▶ [PROBLEM]
Nothing but the lines from the one containing "Click the 11:00 time axis label" through the end of the entries should be set down, each exactly as written.

(Stored data entries)
=== Begin Enclosure ===

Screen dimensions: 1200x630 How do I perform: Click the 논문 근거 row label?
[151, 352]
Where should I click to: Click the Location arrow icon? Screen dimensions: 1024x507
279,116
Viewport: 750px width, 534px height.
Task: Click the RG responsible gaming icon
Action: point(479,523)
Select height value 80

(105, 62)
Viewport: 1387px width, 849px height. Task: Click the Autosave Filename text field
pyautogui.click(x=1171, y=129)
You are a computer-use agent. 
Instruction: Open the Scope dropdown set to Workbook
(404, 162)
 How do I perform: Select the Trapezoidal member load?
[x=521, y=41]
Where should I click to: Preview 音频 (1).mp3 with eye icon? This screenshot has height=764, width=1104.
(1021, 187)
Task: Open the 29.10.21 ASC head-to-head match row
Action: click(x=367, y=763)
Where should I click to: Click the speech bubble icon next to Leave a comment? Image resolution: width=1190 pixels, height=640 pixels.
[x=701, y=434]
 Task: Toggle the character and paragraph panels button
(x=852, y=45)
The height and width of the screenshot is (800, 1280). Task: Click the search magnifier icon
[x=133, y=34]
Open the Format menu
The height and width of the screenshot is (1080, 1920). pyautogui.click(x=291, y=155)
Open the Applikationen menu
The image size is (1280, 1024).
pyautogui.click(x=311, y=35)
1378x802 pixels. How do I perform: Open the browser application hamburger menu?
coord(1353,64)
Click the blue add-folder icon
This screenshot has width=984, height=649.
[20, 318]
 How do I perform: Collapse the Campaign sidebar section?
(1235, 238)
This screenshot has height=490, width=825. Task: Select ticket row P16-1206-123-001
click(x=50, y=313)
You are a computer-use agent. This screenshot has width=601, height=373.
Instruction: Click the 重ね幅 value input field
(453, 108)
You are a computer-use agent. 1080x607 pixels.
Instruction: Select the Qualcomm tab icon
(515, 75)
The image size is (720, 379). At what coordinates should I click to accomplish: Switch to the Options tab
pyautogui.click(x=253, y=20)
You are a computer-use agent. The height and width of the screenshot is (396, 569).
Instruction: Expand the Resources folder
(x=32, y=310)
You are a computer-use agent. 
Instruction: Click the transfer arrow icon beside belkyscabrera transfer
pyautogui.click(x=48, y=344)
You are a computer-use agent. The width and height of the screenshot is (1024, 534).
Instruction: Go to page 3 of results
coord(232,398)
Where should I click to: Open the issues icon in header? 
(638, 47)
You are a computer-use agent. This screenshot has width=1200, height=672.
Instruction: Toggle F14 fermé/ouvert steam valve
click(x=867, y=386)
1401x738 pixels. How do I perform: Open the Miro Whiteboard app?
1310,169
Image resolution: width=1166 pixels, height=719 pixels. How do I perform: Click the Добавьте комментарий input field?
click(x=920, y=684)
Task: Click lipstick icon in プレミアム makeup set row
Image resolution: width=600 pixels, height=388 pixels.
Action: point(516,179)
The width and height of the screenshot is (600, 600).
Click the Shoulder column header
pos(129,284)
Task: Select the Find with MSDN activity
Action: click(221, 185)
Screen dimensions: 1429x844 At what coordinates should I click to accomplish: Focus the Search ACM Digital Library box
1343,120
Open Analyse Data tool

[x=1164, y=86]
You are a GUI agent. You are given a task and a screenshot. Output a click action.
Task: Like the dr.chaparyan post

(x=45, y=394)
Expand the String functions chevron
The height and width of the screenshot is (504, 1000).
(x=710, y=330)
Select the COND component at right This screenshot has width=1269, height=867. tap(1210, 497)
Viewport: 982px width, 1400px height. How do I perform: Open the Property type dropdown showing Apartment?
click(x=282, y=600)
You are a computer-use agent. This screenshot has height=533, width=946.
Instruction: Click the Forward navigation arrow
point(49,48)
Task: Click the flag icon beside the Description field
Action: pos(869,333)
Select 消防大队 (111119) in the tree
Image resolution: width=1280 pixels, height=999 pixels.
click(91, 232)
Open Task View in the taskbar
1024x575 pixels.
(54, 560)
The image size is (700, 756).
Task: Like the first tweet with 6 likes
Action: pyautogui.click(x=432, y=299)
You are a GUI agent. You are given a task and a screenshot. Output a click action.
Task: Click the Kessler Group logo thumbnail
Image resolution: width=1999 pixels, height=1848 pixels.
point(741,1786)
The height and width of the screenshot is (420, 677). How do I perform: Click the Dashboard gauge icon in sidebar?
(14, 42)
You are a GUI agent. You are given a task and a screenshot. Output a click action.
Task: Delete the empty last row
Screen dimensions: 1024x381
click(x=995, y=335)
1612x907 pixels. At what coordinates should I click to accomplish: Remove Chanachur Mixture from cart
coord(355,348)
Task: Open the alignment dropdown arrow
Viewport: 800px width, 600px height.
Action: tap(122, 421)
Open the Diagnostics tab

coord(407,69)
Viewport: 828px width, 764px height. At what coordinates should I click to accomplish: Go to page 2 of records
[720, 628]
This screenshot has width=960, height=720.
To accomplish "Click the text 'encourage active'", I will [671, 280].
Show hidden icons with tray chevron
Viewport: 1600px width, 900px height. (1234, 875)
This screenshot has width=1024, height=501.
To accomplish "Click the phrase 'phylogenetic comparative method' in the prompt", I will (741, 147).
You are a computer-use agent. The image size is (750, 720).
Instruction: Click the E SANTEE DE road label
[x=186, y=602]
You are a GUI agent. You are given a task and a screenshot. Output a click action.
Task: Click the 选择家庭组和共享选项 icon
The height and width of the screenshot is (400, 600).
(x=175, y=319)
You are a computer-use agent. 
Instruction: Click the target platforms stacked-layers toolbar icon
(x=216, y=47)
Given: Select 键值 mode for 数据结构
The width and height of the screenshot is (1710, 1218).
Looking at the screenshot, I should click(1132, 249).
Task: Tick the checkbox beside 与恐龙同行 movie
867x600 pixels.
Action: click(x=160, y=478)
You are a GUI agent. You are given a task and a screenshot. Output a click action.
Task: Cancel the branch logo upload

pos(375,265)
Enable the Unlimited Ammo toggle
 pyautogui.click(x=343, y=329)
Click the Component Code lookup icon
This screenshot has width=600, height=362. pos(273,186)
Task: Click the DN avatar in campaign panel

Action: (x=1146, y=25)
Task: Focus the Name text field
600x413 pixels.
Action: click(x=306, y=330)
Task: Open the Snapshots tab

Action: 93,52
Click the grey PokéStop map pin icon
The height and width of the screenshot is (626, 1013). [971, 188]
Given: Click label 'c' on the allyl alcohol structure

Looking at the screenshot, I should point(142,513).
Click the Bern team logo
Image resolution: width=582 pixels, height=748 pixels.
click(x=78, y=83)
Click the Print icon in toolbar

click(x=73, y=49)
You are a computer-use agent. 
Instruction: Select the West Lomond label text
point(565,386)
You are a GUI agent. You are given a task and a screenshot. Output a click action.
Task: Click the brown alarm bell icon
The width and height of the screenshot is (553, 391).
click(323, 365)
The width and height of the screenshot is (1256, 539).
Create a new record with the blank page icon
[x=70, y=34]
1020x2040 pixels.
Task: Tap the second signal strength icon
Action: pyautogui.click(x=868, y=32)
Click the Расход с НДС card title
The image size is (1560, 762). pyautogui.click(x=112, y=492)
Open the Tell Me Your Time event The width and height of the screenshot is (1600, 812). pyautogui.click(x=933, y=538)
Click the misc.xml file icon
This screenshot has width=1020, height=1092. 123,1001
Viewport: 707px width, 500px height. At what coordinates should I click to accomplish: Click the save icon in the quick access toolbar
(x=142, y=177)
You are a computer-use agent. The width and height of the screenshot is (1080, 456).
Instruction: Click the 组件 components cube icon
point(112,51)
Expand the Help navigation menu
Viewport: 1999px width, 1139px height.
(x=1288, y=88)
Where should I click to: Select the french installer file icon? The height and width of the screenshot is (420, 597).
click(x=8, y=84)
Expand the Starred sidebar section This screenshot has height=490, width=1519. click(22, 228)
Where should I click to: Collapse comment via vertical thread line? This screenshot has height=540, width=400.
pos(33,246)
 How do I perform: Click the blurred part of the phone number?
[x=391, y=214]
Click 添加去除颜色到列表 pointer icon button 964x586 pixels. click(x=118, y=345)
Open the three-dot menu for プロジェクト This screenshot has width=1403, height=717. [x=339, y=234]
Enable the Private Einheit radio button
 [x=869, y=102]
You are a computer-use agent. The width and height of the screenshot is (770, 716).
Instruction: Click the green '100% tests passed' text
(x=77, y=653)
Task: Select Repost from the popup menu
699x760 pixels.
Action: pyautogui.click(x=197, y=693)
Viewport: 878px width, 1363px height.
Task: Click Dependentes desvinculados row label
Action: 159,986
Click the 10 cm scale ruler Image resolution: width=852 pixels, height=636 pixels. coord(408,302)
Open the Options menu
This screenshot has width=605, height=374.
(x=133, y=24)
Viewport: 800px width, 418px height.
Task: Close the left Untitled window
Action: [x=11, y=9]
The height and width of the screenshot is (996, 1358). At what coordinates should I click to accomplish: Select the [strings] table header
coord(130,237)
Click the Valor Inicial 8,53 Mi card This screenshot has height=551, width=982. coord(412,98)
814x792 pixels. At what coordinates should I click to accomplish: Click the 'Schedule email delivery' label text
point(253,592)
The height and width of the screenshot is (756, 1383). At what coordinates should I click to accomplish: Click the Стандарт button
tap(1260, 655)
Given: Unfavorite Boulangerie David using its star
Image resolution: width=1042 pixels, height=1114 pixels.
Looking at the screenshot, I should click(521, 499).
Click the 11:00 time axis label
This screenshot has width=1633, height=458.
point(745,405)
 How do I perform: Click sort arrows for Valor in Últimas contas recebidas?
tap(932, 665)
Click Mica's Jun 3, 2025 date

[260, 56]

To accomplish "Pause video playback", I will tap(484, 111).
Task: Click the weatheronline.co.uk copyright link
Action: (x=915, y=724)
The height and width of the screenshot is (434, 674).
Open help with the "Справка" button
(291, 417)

=== End Enclosure ===

▶ [WRITTEN SOLUTION]
Click the 11:00 time axis label
This screenshot has width=1633, height=458.
point(745,405)
 How do I perform: Click sort arrows for Valor in Últimas contas recebidas?
tap(932, 665)
Click Mica's Jun 3, 2025 date

[260, 56]

To accomplish "Pause video playback", I will tap(484, 111).
Task: Click the weatheronline.co.uk copyright link
Action: (x=915, y=724)
The height and width of the screenshot is (434, 674).
Open help with the "Справка" button
(291, 417)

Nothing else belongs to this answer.